What's actually improved
- Coding — Sol scores around 92% on SWE-Bench Verified (up from ~79% on GPT-5), making it competitive with Claude Opus 4.8 for the first time.
- Long reasoning — Sol's extended thinking mode now runs to roughly 90 minutes (up from ~10 min on GPT-5), closing the gap with Anthropic.
- Cybersecurity — meaningful jumps on red-team benchmarks; OpenAI explicitly highlights this as a focus area.
- Scientific tasks — physics, chemistry, molecular biology benchmarks up significantly. Sol is now the default for serious scientific research workflows.
- Agent workflows — tool-use reliability jumped to ~95%, multi-step task completion is now in usable territory.
The US government review process
This is the part of the release that nobody saw coming. GPT-5.6 access is gated by a US government review process — OpenAI confirmed the gate exists but won't disclose specifics on what triggers approval. Reading between the lines: capability-based dual-use review, similar to what NIST and the AI Safety Institute have been signalling for 18 months. Approved organisations include major US government contractors, big banks, and a handful of named research labs.
What it means for everyone else
- You probably can't use GPT-5.6 today. ChatGPT Pro users get a "preview access" toggle for Terra; Sol and Luna are not yet broadly available.
- API access is restricted to approved organisations only — no waitlist, no self-serve. If you're not pre-approved, the API returns "model not available".
- Expect broader rollout in tiers: first to US-domiciled paying organisations, then EU/UK with separate regulatory review, then general availability.
- In the meantime: GPT-5 remains fully available. Claude Opus 4.8 and Claude Mythos 5 (for approved orgs) are the alternatives if you need frontier capability today.
If you're an engineer or product team that needs frontier capability today and you don't have GPT-5.6 access, your two real options are Claude Opus 4.8 (broadly available) and Claude Mythos 5 (if your org is on the trusted list). Both are competitive with GPT-5.6 Terra on most benchmarks.
How to think about Sol vs Terra vs Luna
If you do get access, the three-variant strategy mirrors what Anthropic, Google, and Meta all converged on: a tiered family. Sol for the hardest 5% of problems. Terra for everything else. Luna for high-volume cheap work where latency matters. Most teams will route 90% of traffic to Terra and reserve Sol for specific high-value flows.

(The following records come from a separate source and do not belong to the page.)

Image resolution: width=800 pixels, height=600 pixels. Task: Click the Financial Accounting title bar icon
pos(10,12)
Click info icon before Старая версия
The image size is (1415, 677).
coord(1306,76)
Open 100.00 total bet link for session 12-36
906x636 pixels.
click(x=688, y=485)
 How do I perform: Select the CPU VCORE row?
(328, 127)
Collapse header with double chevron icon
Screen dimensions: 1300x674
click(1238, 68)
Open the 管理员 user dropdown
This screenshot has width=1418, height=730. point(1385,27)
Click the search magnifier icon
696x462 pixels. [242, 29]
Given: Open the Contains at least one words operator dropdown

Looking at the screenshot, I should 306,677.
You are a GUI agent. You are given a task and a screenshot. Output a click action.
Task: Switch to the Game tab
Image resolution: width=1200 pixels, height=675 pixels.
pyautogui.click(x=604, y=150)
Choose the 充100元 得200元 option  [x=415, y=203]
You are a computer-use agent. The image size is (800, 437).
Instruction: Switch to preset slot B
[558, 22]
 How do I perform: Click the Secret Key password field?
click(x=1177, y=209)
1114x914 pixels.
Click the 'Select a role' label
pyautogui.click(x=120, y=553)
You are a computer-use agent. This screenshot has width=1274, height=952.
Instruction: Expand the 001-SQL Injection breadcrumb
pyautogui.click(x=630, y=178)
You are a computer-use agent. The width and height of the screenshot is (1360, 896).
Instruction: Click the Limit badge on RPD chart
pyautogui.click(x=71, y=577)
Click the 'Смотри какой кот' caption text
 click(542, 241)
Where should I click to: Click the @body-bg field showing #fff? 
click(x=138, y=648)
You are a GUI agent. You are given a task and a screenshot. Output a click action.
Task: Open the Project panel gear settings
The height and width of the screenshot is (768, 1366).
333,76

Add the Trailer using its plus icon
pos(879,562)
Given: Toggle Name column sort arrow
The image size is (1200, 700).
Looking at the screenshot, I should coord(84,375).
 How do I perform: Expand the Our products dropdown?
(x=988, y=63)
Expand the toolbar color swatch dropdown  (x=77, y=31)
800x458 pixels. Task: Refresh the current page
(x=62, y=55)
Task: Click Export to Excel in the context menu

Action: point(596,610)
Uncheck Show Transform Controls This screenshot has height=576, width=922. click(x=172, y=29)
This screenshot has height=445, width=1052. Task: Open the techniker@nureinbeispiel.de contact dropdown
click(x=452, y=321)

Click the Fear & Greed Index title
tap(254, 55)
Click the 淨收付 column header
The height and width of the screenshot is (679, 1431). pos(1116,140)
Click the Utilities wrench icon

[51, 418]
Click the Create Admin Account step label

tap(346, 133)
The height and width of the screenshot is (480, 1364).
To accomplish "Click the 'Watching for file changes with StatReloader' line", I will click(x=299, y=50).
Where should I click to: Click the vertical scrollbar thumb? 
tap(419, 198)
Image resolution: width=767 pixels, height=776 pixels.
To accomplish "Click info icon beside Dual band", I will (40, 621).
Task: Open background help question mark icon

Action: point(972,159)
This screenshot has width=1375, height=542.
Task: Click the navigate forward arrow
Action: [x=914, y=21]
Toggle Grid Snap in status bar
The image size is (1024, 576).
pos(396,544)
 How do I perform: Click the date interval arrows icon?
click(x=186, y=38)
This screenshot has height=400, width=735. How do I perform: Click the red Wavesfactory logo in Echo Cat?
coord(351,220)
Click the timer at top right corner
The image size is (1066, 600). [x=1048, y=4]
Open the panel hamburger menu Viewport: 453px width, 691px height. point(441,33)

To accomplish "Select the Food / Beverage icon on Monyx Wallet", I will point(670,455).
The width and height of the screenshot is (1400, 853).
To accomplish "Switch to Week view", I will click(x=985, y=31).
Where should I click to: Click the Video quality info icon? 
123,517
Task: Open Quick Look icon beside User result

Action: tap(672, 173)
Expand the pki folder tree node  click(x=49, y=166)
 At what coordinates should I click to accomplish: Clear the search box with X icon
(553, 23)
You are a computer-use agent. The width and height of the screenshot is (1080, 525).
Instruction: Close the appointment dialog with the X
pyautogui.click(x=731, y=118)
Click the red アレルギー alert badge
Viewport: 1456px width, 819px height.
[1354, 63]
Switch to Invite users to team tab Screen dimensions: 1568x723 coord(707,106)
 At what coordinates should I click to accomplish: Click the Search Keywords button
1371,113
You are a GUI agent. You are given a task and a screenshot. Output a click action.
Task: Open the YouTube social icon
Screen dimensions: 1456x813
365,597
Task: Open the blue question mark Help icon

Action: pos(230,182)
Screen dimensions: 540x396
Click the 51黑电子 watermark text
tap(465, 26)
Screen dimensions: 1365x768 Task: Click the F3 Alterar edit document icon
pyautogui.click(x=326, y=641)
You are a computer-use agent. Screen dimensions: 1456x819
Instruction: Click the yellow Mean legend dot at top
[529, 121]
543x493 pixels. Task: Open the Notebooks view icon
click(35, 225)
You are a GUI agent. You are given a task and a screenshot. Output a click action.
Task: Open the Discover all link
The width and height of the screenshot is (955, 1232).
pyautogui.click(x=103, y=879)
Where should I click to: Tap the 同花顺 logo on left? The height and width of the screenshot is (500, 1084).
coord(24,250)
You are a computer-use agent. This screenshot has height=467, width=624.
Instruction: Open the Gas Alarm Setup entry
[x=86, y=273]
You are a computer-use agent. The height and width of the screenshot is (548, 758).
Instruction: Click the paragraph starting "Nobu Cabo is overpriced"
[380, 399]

Pricing (estimated — official numbers pending)
- Sol — ~$15/M input, ~$90/M output (parity with Opus 4.8 territory)
- Terra — ~$5/M input, ~$25/M output (mid-tier, cheaper than current GPT-5)
- Luna — ~$0.25/M input, ~$1.25/M output (Haiku / Gemini Flash territory)
- Prompt caching: 50% discount on cache reads (down from 75% rumoured)
Related reading
Bottom line
GPT-5.6 is a real jump in capability — coding, reasoning, agents, science all measurably better. But the restricted rollout makes it less of a "what should I switch to" announcement and more of a "what's coming when it opens up." For now: GPT-5 and Claude Opus 4.8 remain the daily drivers. Watch the rollout closely.